Ziritaxestat

Identifiers
- IUPAC name 2-[[2-ethyl-6-[4-[2-(3-hydroxyazetidin-1-yl)-2-oxoethyl]piperazin-1-yl]-8-methylimidazo[1,2-a]pyridin-3-yl]-methylamino]-4-(4-fluorophenyl)-1,3-thiazole-5-carbonitrile;
- CAS Number: 1628260-79-6;
- PubChem CID: 90420193;
- IUPHAR/BPS: 9561;
- DrugBank: DB15403;
- ChemSpider: 58828502;
- UNII: I02418V13W;
- KEGG: D11844;
- ChEMBL: ChEMBL3828074;

Chemical and physical data
- Formula: C_{30}H_{33}FN_{8}O_{2}S
- Molar mass: 588.71 g·mol^{−1}
- 3D model (JSmol): Interactive image;
- SMILES CCC1=C(N2C=C(C=C(C2=N1)C)N3CCN(CC3)CC(=O)N4CC(C4)O)N(C)C5=NC(=C(S5)C#N)C6=CC=C(C=C6)F;
- InChI InChI=InChI=1S/C30H33FN8O2S/c1-4-24-29(35(3)30-34-27(25(14-32)42-30)20-5-7-21(31)8-6-20)39-15-22(13-19(2)28(39)33-24)37-11-9-36(10-12-37)18-26(41)38-16-23(40)17-38/h5-8,13,15,23,40H,4,9-12,16-18H2,1-3H3; Key:REQQVBGILUTQNN-UHFFFAOYSA-N;

= Ziritaxestat =

Chemical compound against idiopathic pulmonary fibrosis

Ziritaxestat is a small-molecule, selective autotaxin inhibitor that was investigated as a potential treatment for idiopathic pulmonary fibrosis (IPF).
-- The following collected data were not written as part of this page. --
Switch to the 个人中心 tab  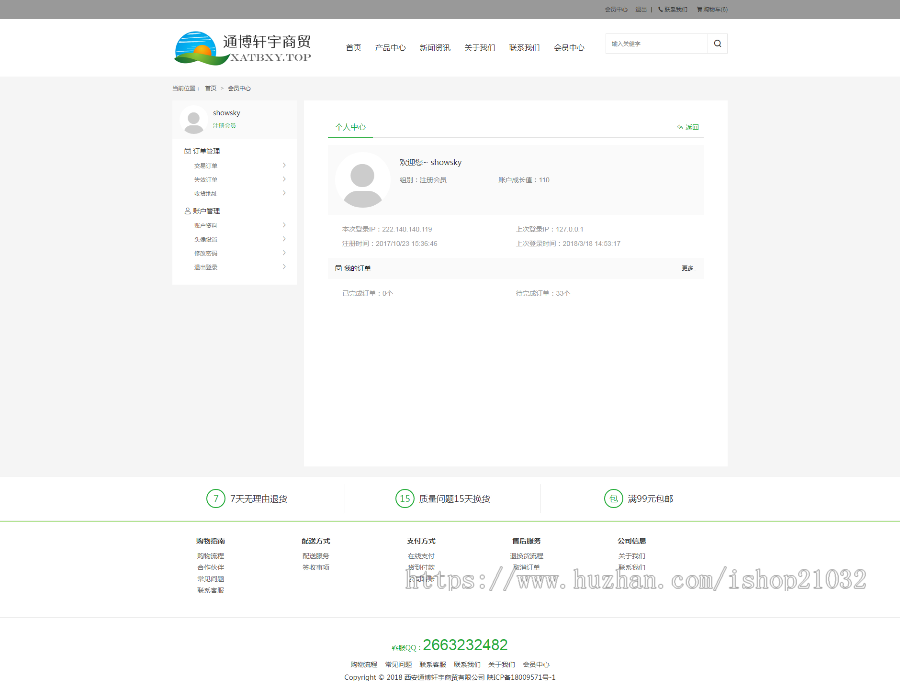coord(352,126)
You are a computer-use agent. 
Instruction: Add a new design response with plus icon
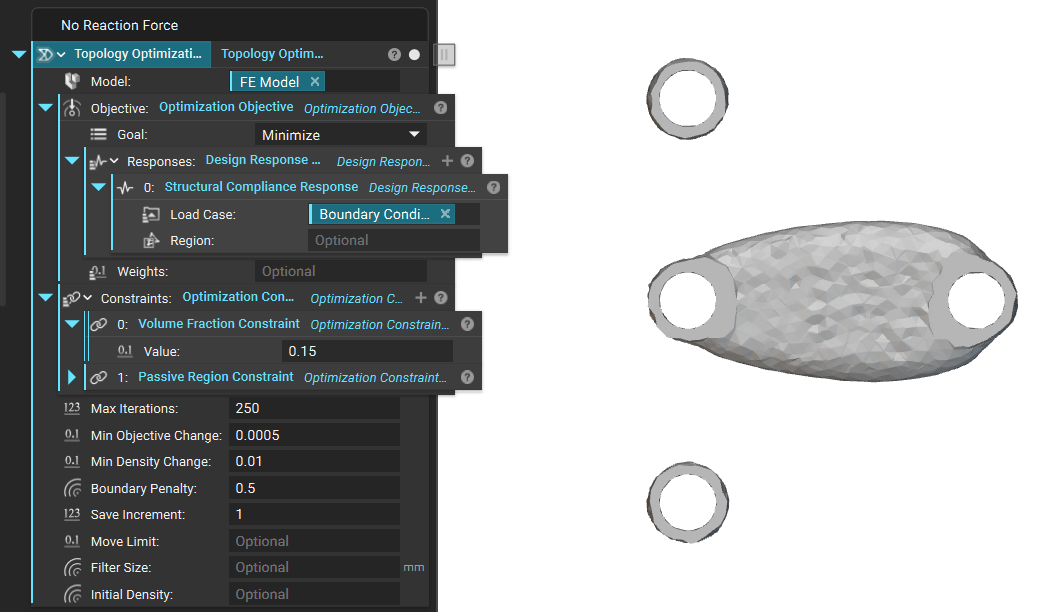[447, 160]
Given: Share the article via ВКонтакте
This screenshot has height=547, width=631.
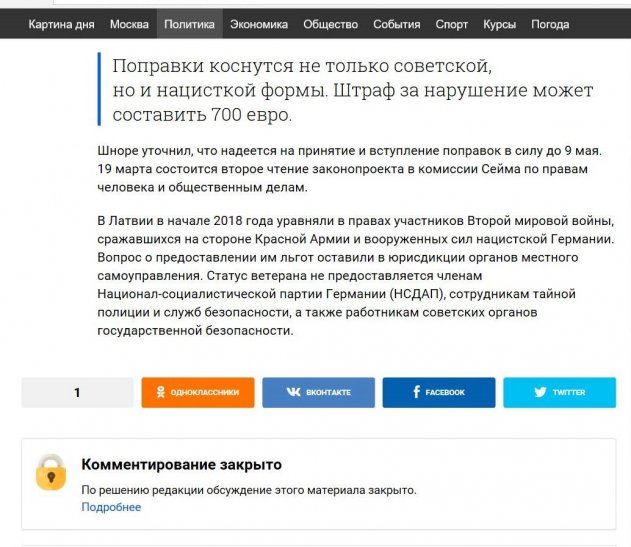Looking at the screenshot, I should (318, 393).
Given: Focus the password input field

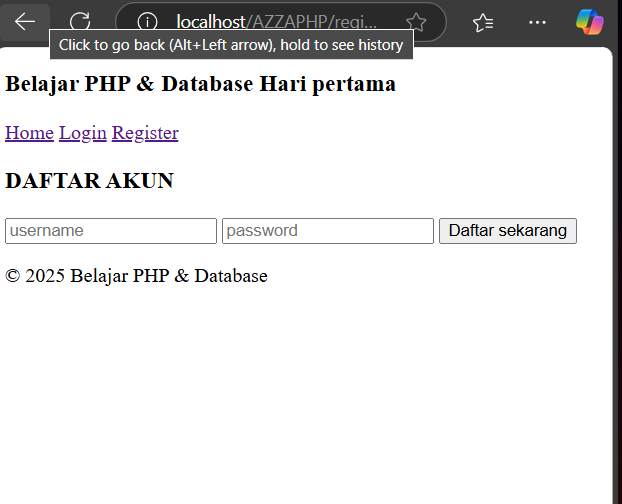Looking at the screenshot, I should 328,231.
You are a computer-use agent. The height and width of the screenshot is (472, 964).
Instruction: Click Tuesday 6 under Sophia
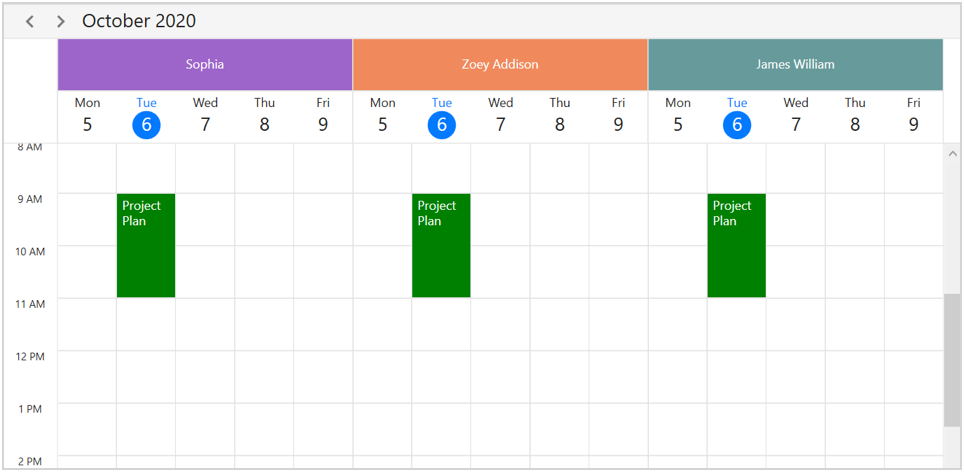coord(146,124)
Initially showing promise in early-phase studies, ziritaxestat underwent evaluation in two large-scale phase 3 clinical trials, ISABELA 1 and ISABELA 2. These trials aimed to assess the efficacy and safety of ziritaxestat in patients with IPF, including those receiving standard of care treatment with pirfenidone or nintedanib. However, both trials were prematurely terminated due to a lack of efficacy, as ziritaxestat failed to demonstrate significant improvement in lung function or other clinical outcomes compared to placebo.